Mídia social é um meio de comunicação de forma curta onde mensagens ressonantes são amplificadas muitas vezes. Isto recompensa a simplicidade e desencoraja as nuances. No seu melhor, isto foca as mensagens e expõe as pessoas a diferentes ideias. No seu pior, ele simplifica demais tópicos importantes e nos empurra para extremos.

Polarização existe em todas as áreas do discurso, não apenas nas mídias sociais. Ela ocorre em todos os grupos e comunidades, incluindo empresas, salas de aula e júris, e normalmente não está relacionada à política. Na comunidade tecnológica, por exemplo, a discussão em torno da IA tem sido simplificada demais para a discussão existencial do medo. O mal é que o sensacionalismo afasta as pessoas de opiniões nuances equilibradas em direção a extremos polarizados.

Se isso continuar e perdermos o entendimento comum, então mesmo que eliminássemos toda a desinformação, as pessoas apenas enfatizariam conjuntos diferentes de fatos para se adequar às suas opiniões polarizadas. É por isso que estou tão preocupado com o sensacionalismo na mídia.

Aqui Zuckerberg está finalmente contando com a verdade mais desconfortável sobre a maior rede social do mundo. Como cresceu para 1,86 bilhões de usuários, o Facebook nos empurrou para pontos de vista políticos mais extremos. Não é só nisso: rádio falada, televisão a cabo, jornais e Twitter têm desempenhado o seu papel. Mas devido à sua escala, a contribuição do Facebook para o problema é exponencialmente maior.

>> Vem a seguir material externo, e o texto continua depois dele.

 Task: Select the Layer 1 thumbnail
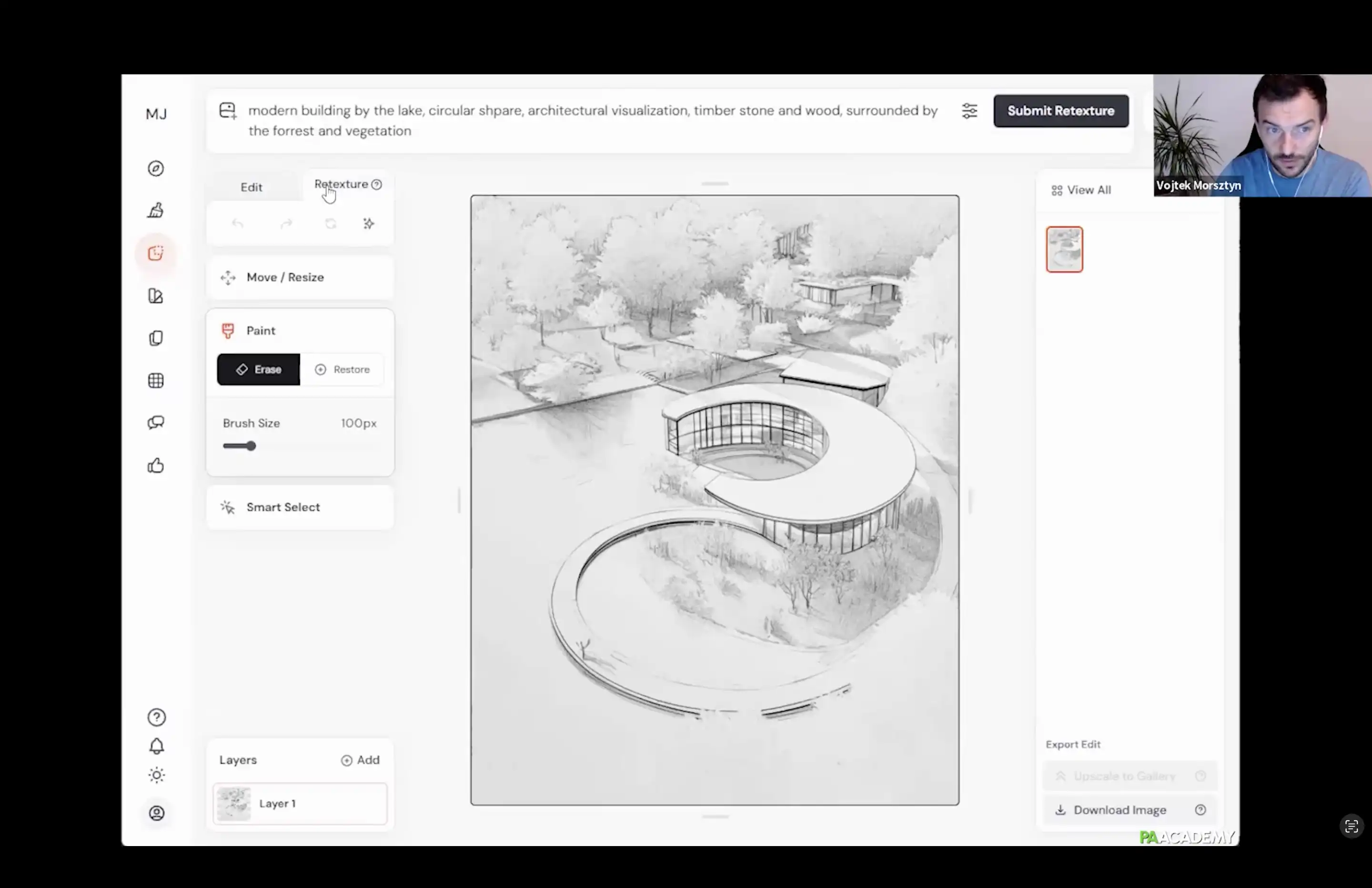[234, 804]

E Zuckerberg, para seu crédito, parece determinado agora a abordá-lo.

Ele fala em fornecer aos usuários uma gama de perspectivas, em vez de apresentar “ambos os lados” – uma tática que geralmente aumenta a polarização. Ele fala sobre identificar comportamentos de usuários que sinalizam que um artigo compartilhado no Facebook é sensacional, e então usar esses sinais para amortecer a propagação viral do artigo. E ele escreve sobre a garantia de que os usuários que ele espera informar irão então participar da democracia, começando com a votação e continuando em experiências em torno da governança da comunidade.

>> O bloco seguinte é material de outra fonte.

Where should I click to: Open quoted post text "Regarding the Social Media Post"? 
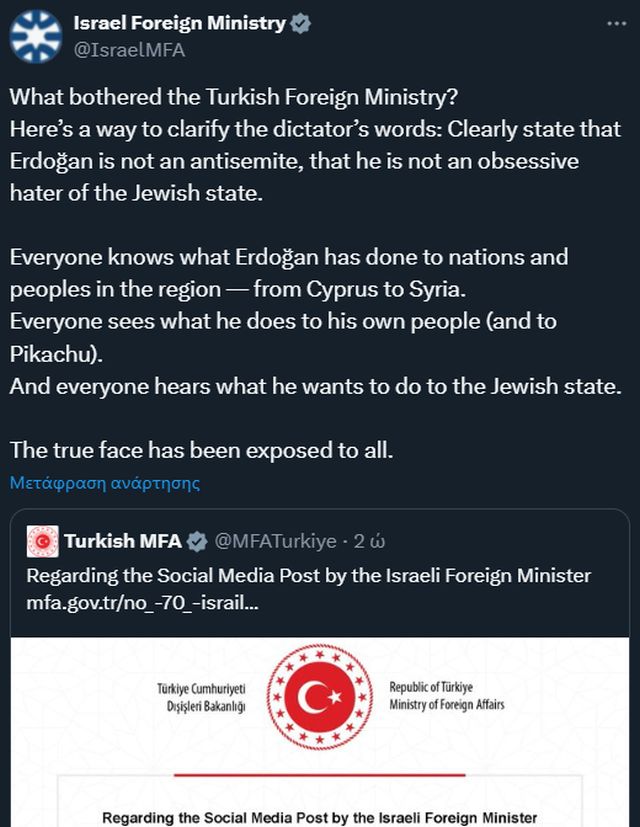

Em 2015, quando o status do Facebook como o mais importante distribuidor de mídia do mundo já estava claro, eu chamei o Facebook para editar a sua declaração de missão para refletir a sua responsabilidade de tornar os usuários mais informados. “Zuckerberg passou anos falando do Facebook como a próxima evolução do jornal”, escrevi. “Mas para ser realmente o herdeiro do jornal, sua missão não pode parar em ‘tornar o mundo mais aberto e conectado’. Você tem que tornar o mundo mais inteligente também””

Em 2016, um mundo que o Facebook não fez mais inteligente se colocou à beira da catástrofe. Hoje, numa conferência de imprensa, o presidente levantou a possibilidade do Holocausto nuclear. Brexit, Trump e um ataque global à democracia foram impulsionados pela polarização, sensacionalismo e desinformação – tudo isso encontrou uma casa bem-vinda no Facebook. Estou feliz que o Facebook agora vai assumir alguma responsabilidade pelos efeitos que sua plataforma está tendo sobre o mundo. Mas eu nunca vou parar de perguntar o que poderia ter sido se ela tivesse assumido a responsabilidade mais cedo.